The Bookplate are continuing their 2025 season of author lectures on March 19th with author Rachel Kousser for a 6pm event at Sultana’s Lawrence Wetlands Preserve. She will be discussing her new book; Alexander at The End of The World: The Forgotten Final Years of Alexander the Great. Kousser’s book is a riveting biography of Alexander the Great’s final years, when the leader’s insatiable desire to conquer the world set him off on an exhilarating, harrowing journey that would define his legacy.

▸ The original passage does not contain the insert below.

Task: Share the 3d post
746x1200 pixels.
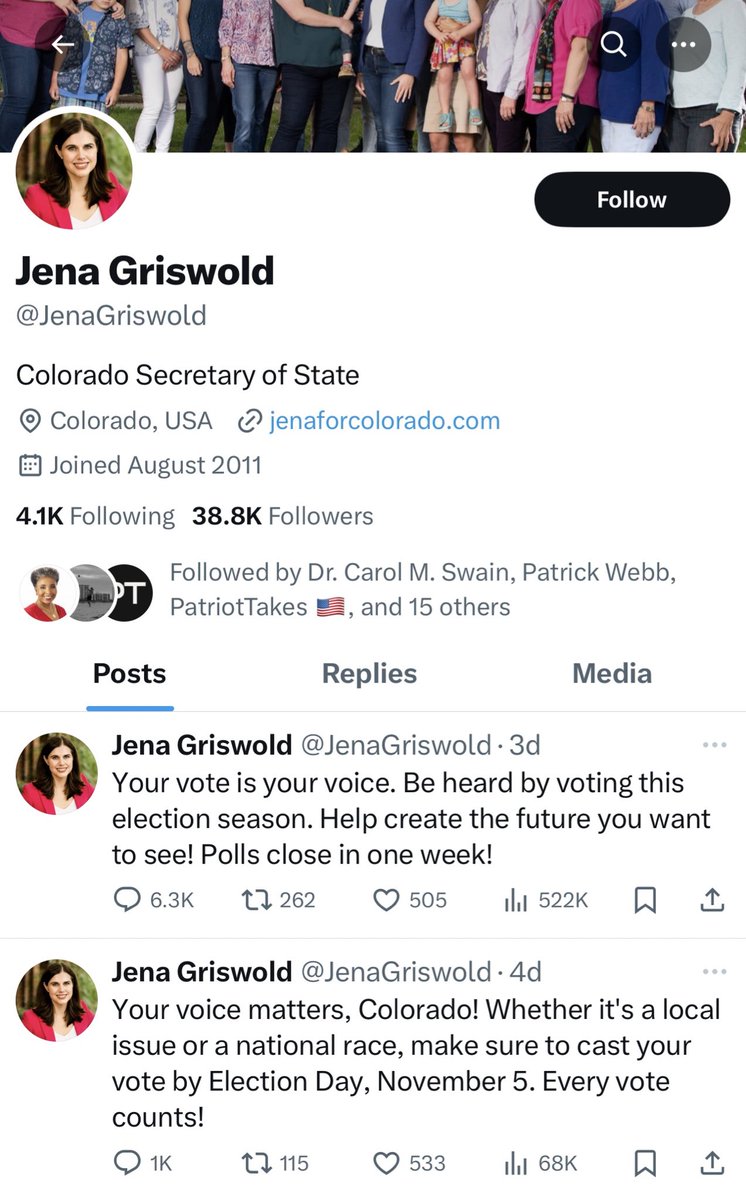Action: 711,900
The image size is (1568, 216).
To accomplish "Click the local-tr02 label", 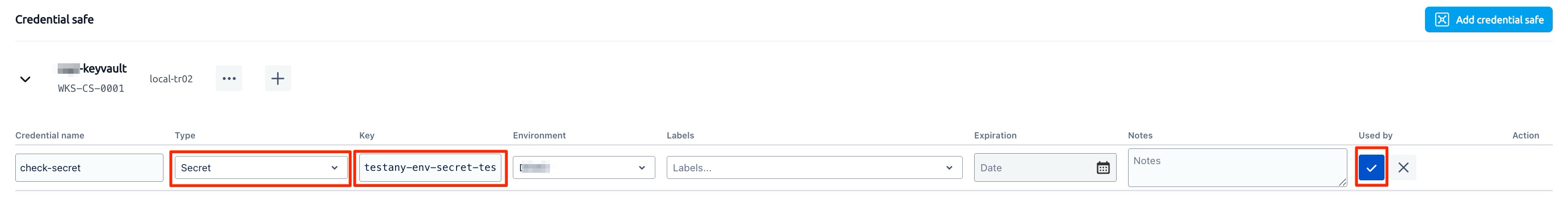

By 330 B.C.E., Alexander the Great had reached the pinnacle of success. Or so it seemed. He had defeated the Persian ruler Darius III and seized the capital city of Persepolis. His exhausted and traumatized soldiers were ready to return home to Macedonia. Yet Alexander had other plans. He was determined to continue heading east to Afghanistan in search of his ultimate goal: to reach the end of the world.
Alexander’s unrelenting desire to press on resulted in a perilous seven-year journey through the unknown eastern borderlands of the Persian empire that would test the great conqueror’s physical and mental limits. He faced challenges from the natural world, moving through deadly monsoons and extreme temperatures; from a rotating cast of well-matched adversaries, who conspired against him at every turn; and even from his own men, who questioned his motives and distrusted the very beliefs on which Alexander built his empire. This incredible sweep of time, culminating with his death in 323 BC at the age of 32, would come to determine Alexander’s legacy and shape the empire he left behind.

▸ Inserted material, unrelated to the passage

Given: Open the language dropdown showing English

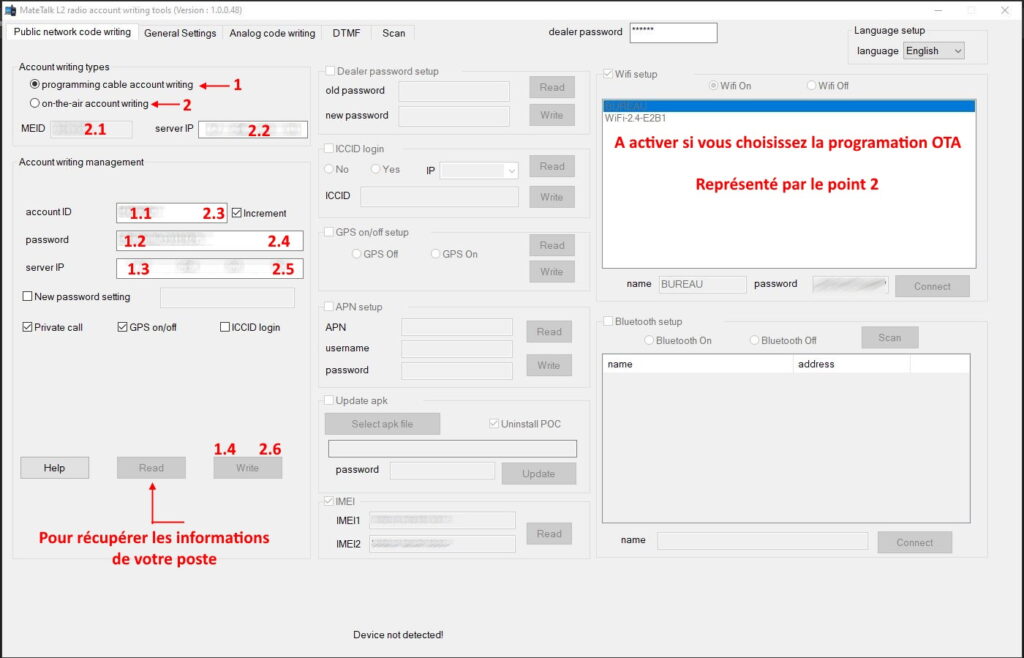Looking at the screenshot, I should pyautogui.click(x=933, y=50).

In Alexander at the End of the World, renowned classicist and art history professor Rachel Kousser vividly brings to life Alexander’s labyrinthine, treacherous final years, weaving together a brilliant series of epic battles, stunning landscapes, and nearly insurmountable obstacles. Meticulously researched and grippingly written, Kousser’s narrative is an unforgettable tale of daring and adventure, an inspiring portrait of grit and ambition, and a powerful meditation on the ability to learn from failure.

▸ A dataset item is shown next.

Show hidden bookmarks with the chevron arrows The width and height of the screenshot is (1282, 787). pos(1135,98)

“Kousser’s novelistic account, with its emphasis on personalities and intrigues, makes for compulsive reading. The result is a fresh and propulsive take on an ancient figure who grappled with how to govern a diverse society.” – Publishers Weekly
“A thoughtful, elegant study that sheds new light on an endlessly fascinating historical figure.” – Kirkus Reviews
Rachel Kousser is the chair of the Classics department at the Graduate Center, City University of New York and a professor of ancient art and archaeology at Brooklyn College. Her most recent work, The Afterlives of Greek Sculpture: Interaction, Transformation, Destruction received an Archaeological Institute of America Publication Subvention Award and was shortlisted for the Runciman Book Award for a book on Greek history or culture. Professor Kousser is also the author of Hellenistic and Roman Ideal Sculpture: The Allure of the Classical. She has received fellowships from the National Endowment of the Humanities, the Getty Research Institute, and the Center for the Advanced Study of the Visual Arts.
For more event details contact The Bookplate at 410-778-4167 or [email protected]. These events are free and open to the public, but reservations are recommended. The Bookplate will continue their 2025 event series with a partnership lecture at Washington College’s Rose O’Neill Literary House on April 9th. Author Andrew Mozina will be discussing his novels Tandem and Contrary Motion, as well as his other works. Copies will be available at the shop before and after the event. Sultana’s Lawrence Wetlands Preserve is located at 301 S. Mill Street in Chestertown, Maryland.